**Instructions for the task:** Output all of the data exactly as it appears, but leave out any pictures it contains.

**Record set:**
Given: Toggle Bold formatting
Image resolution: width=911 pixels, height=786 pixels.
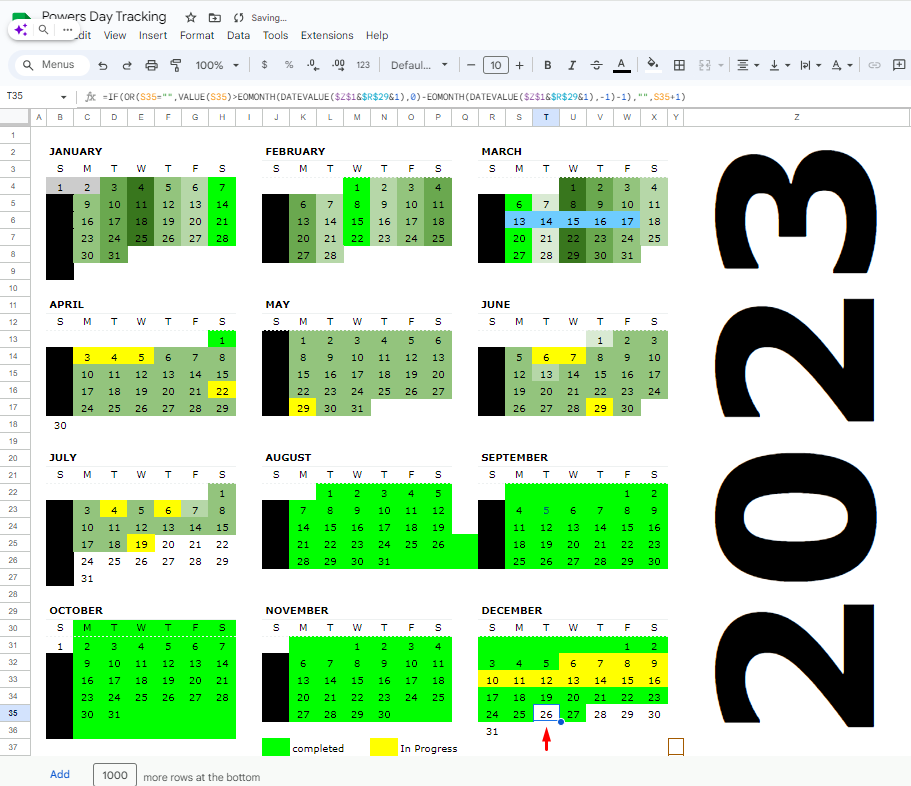Looking at the screenshot, I should coord(547,65).
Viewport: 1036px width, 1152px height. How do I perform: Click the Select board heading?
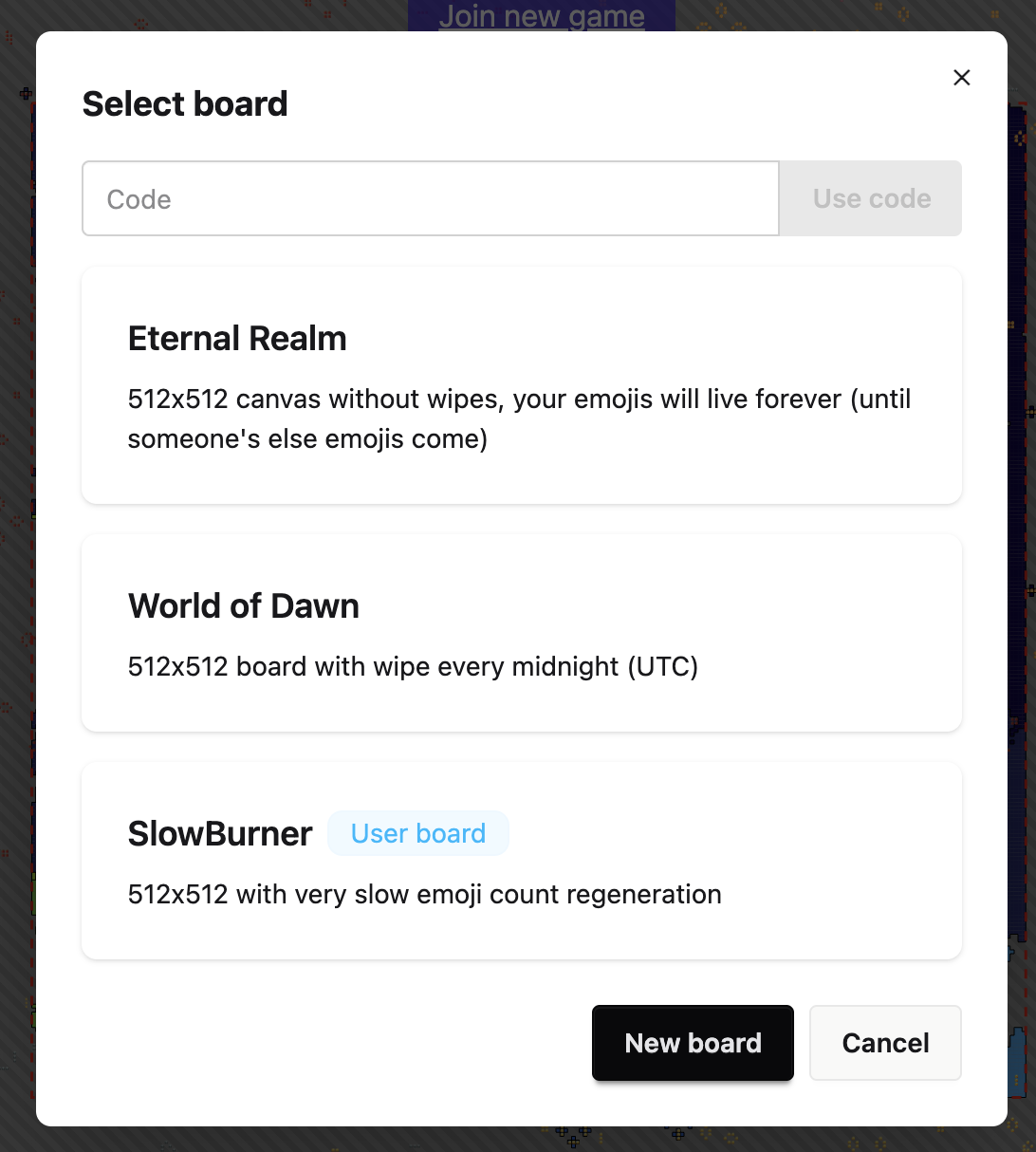[185, 104]
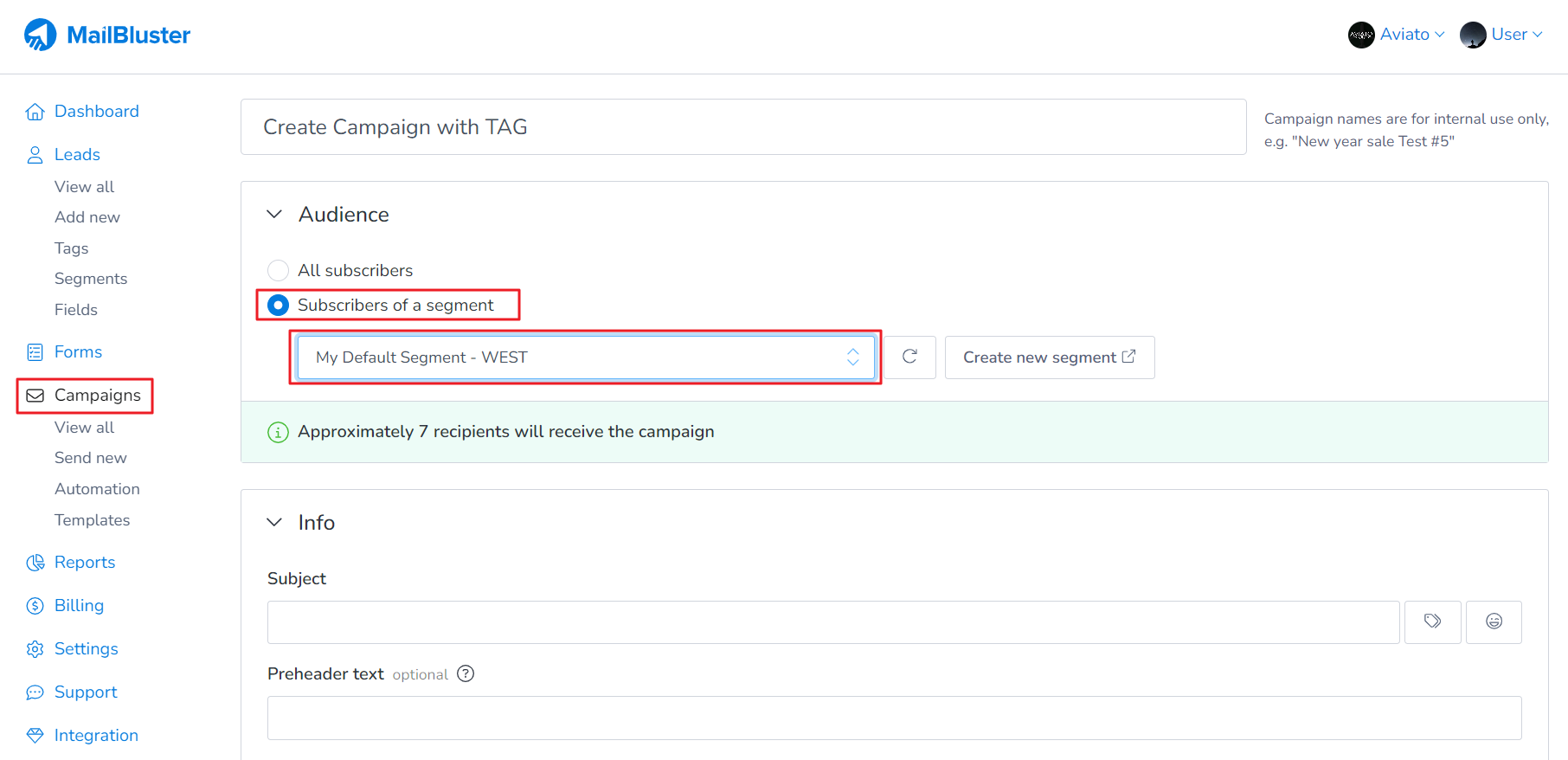Open the emoji picker beside Subject
1568x760 pixels.
(1494, 622)
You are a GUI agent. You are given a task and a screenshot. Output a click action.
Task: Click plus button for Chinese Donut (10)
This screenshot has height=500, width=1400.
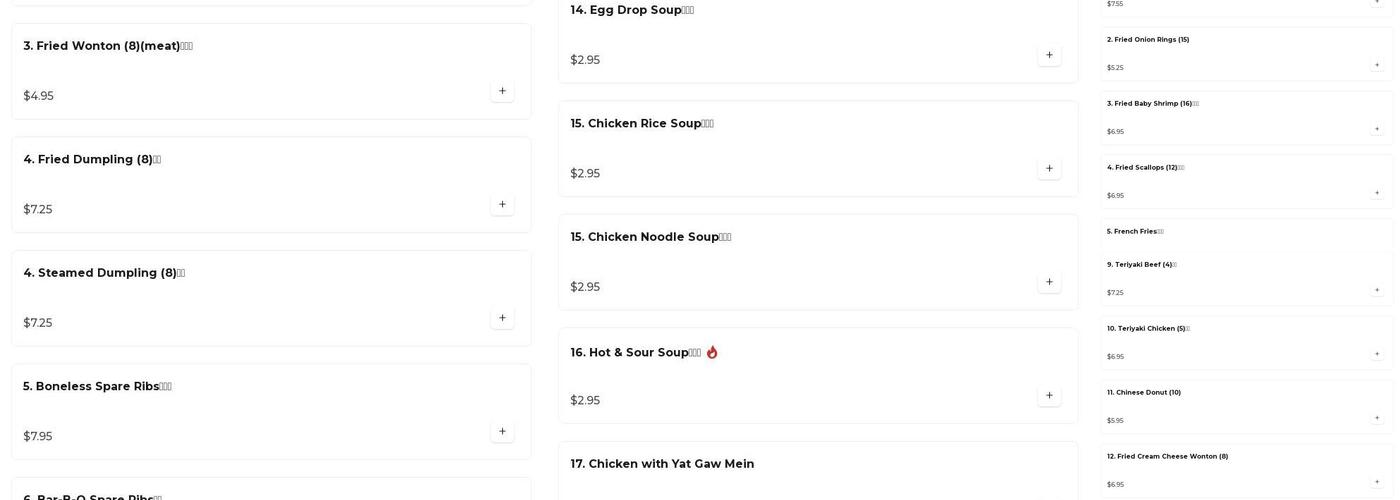click(1377, 418)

**Response box:**
Given: Toggle Bold formatting
Image resolution: width=911 pixels, height=786 pixels.
Looking at the screenshot, I should coord(547,65).
Viewport: 1036px width, 1152px height. How do I perform: Click the Select board heading?
[185, 104]
Open the emoji picker beside Subject
1568x760 pixels.
(1494, 622)
You are a GUI agent. You are given a task and a screenshot. Output a click action.
Task: Click plus button for Chinese Donut (10)
This screenshot has height=500, width=1400.
click(1377, 418)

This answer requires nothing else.